2017-02-17 / Opinion

Not Your Grandmother’s Library

JUST A LITTLE OLD
BY DAVID TREADWELL


David Treadwell David Treadwell My wife Tina tells of a time when she and her first husband were on a stopover in St. Thomas in the Virgin Islands many years ago. A woman — a passenger from one of the cruise ships — was panting and wheezing as she rushed from store to store, besotted by all the bargains. “Zelda, Zelda, get a hold of yourself !” urged her not-so-patient husband, trying to calm her down.

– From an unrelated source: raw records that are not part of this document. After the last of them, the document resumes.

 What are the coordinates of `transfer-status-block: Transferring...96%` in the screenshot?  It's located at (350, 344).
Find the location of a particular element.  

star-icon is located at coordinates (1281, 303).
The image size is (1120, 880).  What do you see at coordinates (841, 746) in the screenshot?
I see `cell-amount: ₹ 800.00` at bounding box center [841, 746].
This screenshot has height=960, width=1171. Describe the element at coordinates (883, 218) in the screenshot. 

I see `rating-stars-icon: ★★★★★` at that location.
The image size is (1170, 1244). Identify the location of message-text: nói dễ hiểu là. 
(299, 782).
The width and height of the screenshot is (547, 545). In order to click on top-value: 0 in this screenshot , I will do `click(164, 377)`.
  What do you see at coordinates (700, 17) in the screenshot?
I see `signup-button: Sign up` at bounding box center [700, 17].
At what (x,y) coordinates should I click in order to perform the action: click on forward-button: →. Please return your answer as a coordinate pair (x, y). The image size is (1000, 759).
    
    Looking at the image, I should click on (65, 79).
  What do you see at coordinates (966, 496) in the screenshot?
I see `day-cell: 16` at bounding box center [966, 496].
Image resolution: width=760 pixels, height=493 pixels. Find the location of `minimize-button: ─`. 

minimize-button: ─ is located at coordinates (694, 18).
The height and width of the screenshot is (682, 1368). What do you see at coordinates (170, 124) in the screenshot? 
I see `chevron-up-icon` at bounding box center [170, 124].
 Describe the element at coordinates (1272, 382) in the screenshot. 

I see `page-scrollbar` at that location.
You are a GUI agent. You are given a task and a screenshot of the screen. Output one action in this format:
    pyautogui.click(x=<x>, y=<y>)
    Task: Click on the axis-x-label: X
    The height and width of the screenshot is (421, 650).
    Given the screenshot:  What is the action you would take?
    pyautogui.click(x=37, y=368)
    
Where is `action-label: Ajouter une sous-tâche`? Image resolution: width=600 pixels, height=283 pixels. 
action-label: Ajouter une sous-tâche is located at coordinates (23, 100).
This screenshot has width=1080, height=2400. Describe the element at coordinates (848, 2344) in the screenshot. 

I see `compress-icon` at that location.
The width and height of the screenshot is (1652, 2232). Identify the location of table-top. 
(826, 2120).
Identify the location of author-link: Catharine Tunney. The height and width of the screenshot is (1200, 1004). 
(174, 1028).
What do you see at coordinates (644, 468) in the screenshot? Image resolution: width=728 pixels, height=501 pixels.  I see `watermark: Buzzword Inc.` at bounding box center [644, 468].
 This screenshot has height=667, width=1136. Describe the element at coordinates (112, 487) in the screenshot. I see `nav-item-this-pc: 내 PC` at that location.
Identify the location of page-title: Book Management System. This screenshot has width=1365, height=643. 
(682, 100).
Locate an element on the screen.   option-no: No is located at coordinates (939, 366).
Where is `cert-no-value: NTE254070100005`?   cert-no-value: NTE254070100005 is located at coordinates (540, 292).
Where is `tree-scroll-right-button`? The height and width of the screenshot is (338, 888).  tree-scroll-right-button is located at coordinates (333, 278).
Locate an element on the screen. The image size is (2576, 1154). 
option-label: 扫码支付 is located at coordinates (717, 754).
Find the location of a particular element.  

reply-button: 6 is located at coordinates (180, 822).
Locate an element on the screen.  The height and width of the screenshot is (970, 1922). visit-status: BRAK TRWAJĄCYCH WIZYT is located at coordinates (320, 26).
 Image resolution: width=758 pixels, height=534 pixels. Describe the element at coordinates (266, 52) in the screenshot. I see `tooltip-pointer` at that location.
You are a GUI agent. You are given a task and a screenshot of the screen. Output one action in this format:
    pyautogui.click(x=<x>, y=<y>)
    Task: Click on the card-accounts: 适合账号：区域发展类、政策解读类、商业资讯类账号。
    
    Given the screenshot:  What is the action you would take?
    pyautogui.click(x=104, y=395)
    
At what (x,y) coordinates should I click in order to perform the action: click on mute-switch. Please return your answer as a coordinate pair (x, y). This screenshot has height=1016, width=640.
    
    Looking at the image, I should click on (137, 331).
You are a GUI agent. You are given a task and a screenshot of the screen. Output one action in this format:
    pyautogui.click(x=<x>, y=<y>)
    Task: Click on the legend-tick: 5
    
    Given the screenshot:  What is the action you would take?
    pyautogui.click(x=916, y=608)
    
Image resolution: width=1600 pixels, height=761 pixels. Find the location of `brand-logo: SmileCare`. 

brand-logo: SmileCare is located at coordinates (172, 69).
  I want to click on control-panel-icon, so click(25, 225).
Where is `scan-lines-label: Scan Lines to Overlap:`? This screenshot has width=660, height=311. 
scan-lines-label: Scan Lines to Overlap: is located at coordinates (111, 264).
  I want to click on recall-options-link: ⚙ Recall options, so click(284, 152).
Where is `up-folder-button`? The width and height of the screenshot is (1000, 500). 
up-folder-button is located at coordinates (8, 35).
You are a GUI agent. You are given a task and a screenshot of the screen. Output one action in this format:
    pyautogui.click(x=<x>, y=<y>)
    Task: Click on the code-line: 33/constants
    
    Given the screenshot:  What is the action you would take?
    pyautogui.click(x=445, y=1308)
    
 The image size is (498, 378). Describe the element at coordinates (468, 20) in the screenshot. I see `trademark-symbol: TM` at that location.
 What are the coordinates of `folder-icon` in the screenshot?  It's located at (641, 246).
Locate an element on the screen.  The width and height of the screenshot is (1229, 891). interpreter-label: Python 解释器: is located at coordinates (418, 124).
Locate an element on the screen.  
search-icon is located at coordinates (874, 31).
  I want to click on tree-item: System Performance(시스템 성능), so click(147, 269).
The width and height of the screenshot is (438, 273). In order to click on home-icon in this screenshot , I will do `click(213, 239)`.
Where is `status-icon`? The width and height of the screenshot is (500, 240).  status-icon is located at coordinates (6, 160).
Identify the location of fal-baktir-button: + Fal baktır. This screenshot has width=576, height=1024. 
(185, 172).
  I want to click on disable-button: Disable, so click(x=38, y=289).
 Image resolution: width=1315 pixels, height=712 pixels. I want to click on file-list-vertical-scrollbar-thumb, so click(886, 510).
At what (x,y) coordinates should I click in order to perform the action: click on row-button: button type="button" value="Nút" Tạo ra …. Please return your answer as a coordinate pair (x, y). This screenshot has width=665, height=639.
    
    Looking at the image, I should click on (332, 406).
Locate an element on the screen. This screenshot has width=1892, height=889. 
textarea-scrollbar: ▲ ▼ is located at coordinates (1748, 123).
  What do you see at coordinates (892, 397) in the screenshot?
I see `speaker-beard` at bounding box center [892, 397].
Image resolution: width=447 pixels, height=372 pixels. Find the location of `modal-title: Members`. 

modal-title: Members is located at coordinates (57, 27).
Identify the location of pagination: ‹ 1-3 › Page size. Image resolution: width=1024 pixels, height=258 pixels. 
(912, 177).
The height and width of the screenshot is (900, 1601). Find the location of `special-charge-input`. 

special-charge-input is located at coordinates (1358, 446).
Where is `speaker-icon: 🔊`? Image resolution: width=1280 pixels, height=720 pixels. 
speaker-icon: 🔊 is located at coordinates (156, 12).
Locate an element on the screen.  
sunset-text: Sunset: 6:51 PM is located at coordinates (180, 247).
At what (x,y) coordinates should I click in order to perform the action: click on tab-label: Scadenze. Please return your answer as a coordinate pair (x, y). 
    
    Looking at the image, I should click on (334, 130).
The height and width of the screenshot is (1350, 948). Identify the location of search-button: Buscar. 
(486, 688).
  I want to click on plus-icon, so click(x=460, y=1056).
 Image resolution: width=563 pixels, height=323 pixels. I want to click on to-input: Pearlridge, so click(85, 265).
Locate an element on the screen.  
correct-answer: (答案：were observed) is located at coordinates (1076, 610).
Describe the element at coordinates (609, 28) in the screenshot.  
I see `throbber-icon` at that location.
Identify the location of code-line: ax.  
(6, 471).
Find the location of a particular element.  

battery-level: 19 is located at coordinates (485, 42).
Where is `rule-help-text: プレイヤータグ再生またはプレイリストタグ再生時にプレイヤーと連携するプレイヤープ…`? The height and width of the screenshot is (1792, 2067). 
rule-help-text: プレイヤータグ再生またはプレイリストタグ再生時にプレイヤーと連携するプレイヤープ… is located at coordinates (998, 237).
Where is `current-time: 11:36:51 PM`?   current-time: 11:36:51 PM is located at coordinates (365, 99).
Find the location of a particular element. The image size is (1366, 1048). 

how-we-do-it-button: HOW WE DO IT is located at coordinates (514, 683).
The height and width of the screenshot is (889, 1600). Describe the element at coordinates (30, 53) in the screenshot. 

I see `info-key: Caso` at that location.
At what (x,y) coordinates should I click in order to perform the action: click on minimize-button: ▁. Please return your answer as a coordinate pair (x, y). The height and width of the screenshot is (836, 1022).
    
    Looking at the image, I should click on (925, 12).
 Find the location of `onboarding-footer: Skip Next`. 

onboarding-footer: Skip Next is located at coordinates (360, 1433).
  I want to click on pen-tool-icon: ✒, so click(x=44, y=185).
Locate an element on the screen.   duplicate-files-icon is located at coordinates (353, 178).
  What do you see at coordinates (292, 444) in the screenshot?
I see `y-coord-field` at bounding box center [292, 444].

That story came to mind after I met with members of the staff at the Curtis Memorial Library. Granted, Brunswick is a long way from St. Thomas and the Curtis Memorial Library’s extraordinary bargains do not include jewelry, clothes and booze. But I thought to myself, “Wow! It’s truly amazing that a town the size of Brunswick can have such a rich resource available to all members of the community.”

“This is not your grandmother’s library,” explained Liz Doucett, Library Director. Indeed, it’s not. I decided to do this story after taking a look at the web site and seeing the wide array of events slated for January. A review of the events scheduled for other months confirm that there’s something for people of all ages throughout the year. Meet with a Tech Wizard. Join a writers group or a book club. Trace your family tree with the help of a genealogist. Practice your artistic craft (all skill levels welcome) or make your own kind of music. Meet a published author. Listen to a story. Tell a story. Hear a speaker. Get your financial questions answered or benefit from career advice. And on and on.

“The people in this town want and demand a good library,” says Liz. “They value it and they use it. In 2015, we launched a ‘100 Ideas in 10 Days’ campaign and received over 1500 thoughtful responses.”

The Collaboratory, located in the enclosed area in the middle of the first floor, is one new good idea. “Much Ado About Shakespeare,” the current offering in this multimedia, hands-on exhibit, is a traveling exhibit from the National Library of Medicine. Young people and adults can play a trivia game, explore the language of the time through word play, perform a play or see a movie.

“Sometimes we come up with the idea for a new program and sometimes the idea comes from the community,” says Sarah Brown, Director of Adult Services.

The Friends of the Library came up with the idea for a used bookstore. Located on Pleasant Street, this volunteer-run store contributes about $50,000 to the Library every year.

The day-long “How-To Festival” now draws over 700 community members interested in learning everything from how to use a telescope to how to use a sauté pan like a master chef.

“We work in a collaborative way,” explains Pam Jenkins, Director of Youth Services. She notes that Story Time, which used to be for half-day kindergartners, now has programs for babies and toddlers.

All told, Curtis Memorial Library sponsors over 1,000 programs at the library every year as well as nearly 500 programs in the community. (Go to www.curtislibrary.com for a listing of events, programs and services.)

What about books? Does the Library still do books? Absolutely! Your grandmother would be proud. In the last fiscal year, there were 284,389 patron visits and 367,572 items were borrowed from the Library.

“This is our dream job,” admits Liz Doucett, adding that the Library could not do what it does without the over 280 individuals who log in over 7,000 volunteer hours every year.

So, dear Zelda and others of your ilk, you can have your St. Thomas. I’ll take Curtis Memorial Library any time.